In this work, imaginary everywomen are engaged in the battle against these new and distressing societal restrictions, a visual testament to our hearts, minds, and untold stories of disenchantment.

[Left] © Diana Nicholette Jeon ‘No. 9’ 2024 from the series ‘CAKE’
[Right] © Diana Nicholette Jeon ‘No. 10’ 2024 from the series ‘CAKE’

How did you use AI in making this series?

When I started ‘CAKE’, Midjourney V5 had a new feature that allowed you to create personal styles. I used my own images as the prompts to create a data set for the AI to use as a style guide. Then, in post-production, I toned the images that were generated and made composites from some of them that included the use of my own photographs.

In making the bodies of work discussed here, what have you learned about yourself that you did not previously know?

For me, artmaking is a way to deal with my reactions to the world and events. Most especially, it is a way to work through the negative experiences of my life. I don’t know that I have learned anything about myself in the process; it is more a form of catharsis. It’s something I just need to do.

© Diana Nicholette Jeon ‘#47’ 2024 from the series ‘Damaged’


Biographical Notes

Diana Nicholette Jeon was born in Natick, Massachusetts. She holds a bachelor’s degree in studio art from the University of Hawai‘i (2003) and a fine-art master’s degree in imaging and digital art from the University of Maryland Baltimore County (2006). Her artworks have featured in over two hundred solo and group exhibitions across the USA and in Australia, Canada, England, France, Germany, Hungary, Italy, New Zealand, Portugal, Spain, and online. Her images are held in a number of public and private collections including, in the USA, Hawai‘i State Art Museum (Honolulu, HI), Hawai‘i State Foundation for Arts and Culture (Honolulu, HI), the International Printing Museum (Carson, CA), The University of Maryland Baltimore County (Baltimore, MD), Haverford College (Haverford, PA), Honolulu Printmakers (Honolulu, HI), California Printmakers Archive at UC Berkeley (Berkeley, CA), and overseas in Wagga Wagga Regional Gallery (NSW, Australia), and Banca di Credito Cooperativo di Cambiano (Florence, Italy).

She has garnered a range of awards.

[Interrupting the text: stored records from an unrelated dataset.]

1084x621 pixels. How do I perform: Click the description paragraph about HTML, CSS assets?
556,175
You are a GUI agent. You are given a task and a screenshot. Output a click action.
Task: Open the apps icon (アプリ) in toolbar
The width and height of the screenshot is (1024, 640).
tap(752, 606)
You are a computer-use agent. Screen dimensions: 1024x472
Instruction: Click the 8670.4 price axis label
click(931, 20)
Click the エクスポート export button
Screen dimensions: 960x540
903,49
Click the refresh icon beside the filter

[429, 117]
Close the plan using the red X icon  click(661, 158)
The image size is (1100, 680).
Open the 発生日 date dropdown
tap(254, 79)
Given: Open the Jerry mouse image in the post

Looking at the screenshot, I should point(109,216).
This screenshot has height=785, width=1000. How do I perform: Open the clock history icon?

She was overall competition winner at the eleventh Julia Margaret Cameron Awards (2018); was a Juror’s Pick in the LensCulture Black & White Awards (2020); and was six times named in the Photolucida Critical Mass Top 200 (2017, 2018, 2019, 2022, 2023, 2024). In 2024, she won two silver awards at Prix de la Photographie Paris (PX3), a silver at Analog Sparks, and a gold at the Tokyo International Foto Awards. Diana Nicholette Jeon lives and works in Honolulu, Hawai‘i.